Hu Xijin, the former editor-in-chief of the Global Times, a state-run nationalist tabloid, said on Weibo that local governments should not use health codes for any purposes other than epidemic prevention.

"If any locality tries to prevent the movement of certain people by controlling their health codes for other purposes, it's not only a clear violation of Covid prevention laws and regulations, but also will jeopardize the credibility of the health codes and the public's support for epidemic prevention," Hu wrote on Tuesday. "It'll do more harm than good to our social governance."

Rights groups have long warned that China's omnipresent Covid surveillance and tracking network could be used by authorities to target individuals and groups for political reasons, such as suppressing dissent.

Last November, Xie Yang, a human rights lawyer in the southern city of Changsha, said on Twitter that his health code turned red on the morning he was about to board a flight to Shanghai to visit the mother of Zhang Zhan, a citizen journalist imprisoned for reporting on China's initial coronavirus outbreak in Wuhan.

"The health code, like many algorithmic-based systems in China and around the world, lacks transparency. Exactly how companies designed the app and the criteria they use to categorize people remain unclear ... It is also hard to know whether the system allows local governments to tamper with it as a means to prevent protests," said Maya Wang, a researcher at Human Rights Watch who has studied China's digital surveillance.

"The opacity of the health code, the ability of it to arbitrarily control people's movement while giving people few means to effectively appeal the app's decision, makes it an especially abusive system."

Code turns green again

From the Zhengzhou train station, Liu, the depositor from Beijing, was taken to a room where several other travelers with red health codes were present.

There, he met another depositor who had traveled from Anyang, another city in Henan, and the two of them were then escorted by police to a quarantine hotel. By the evening, about 40 depositors -- all with red health codes -- had ended up at the hotel, and were told to stay the night there.

The following afternoon, he was allowed to leave the hotel and return to Beijing -- escorted by police and local officials until he boarded the train. He was exempted from scanning any QR codes on the way -- because his code was still red and according to Covid rules, he would not have been allowed to enter the train station, let alone travel.

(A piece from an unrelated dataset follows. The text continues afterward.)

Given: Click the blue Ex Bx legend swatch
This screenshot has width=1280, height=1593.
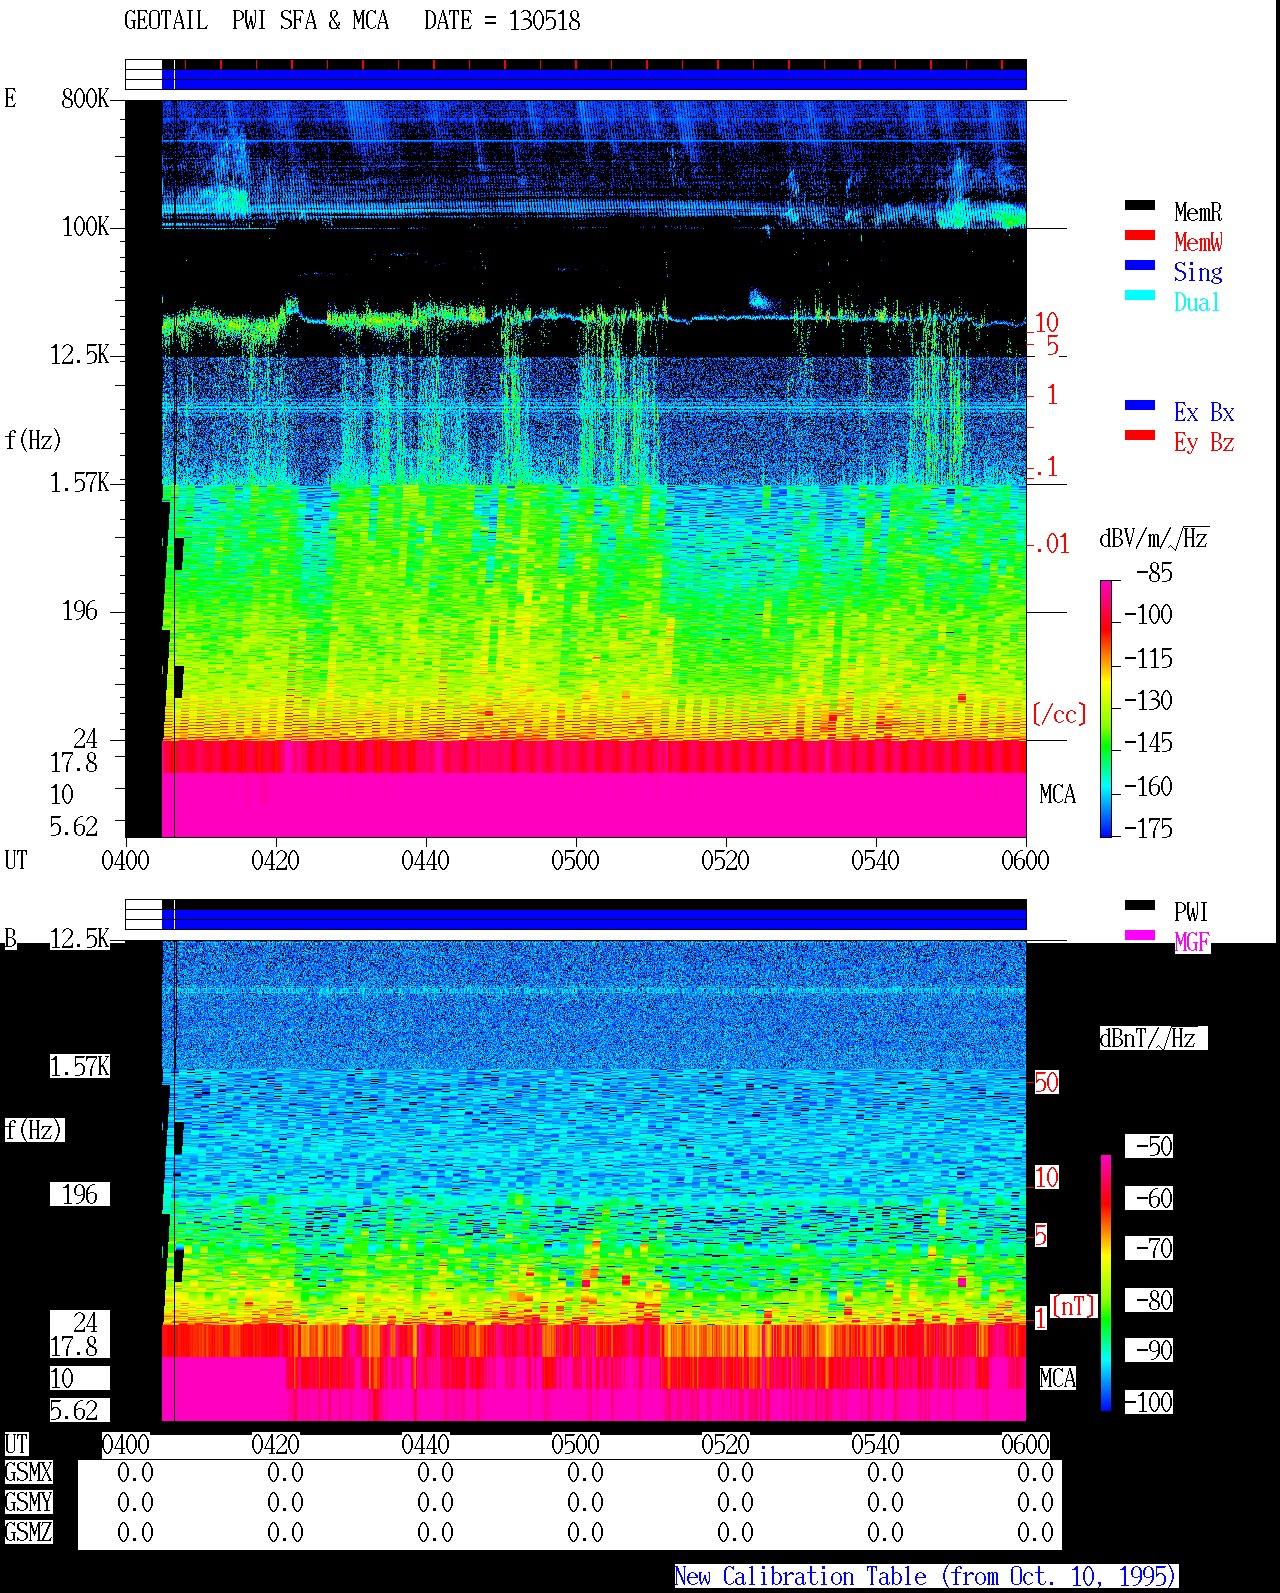Looking at the screenshot, I should tap(1140, 406).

On Tuesday, as news and anger about the red health codes spread online, some depositors said their health codes had turned green again.

Liu's code also turned green by the late afternoon, but he said he wants accountability.
"Officials who made the decision (to tamper with the health code system) and who carried out the policy should receive their punishment according to law," he said. "But I'm not too optimistic about that. The government's power is too capricious."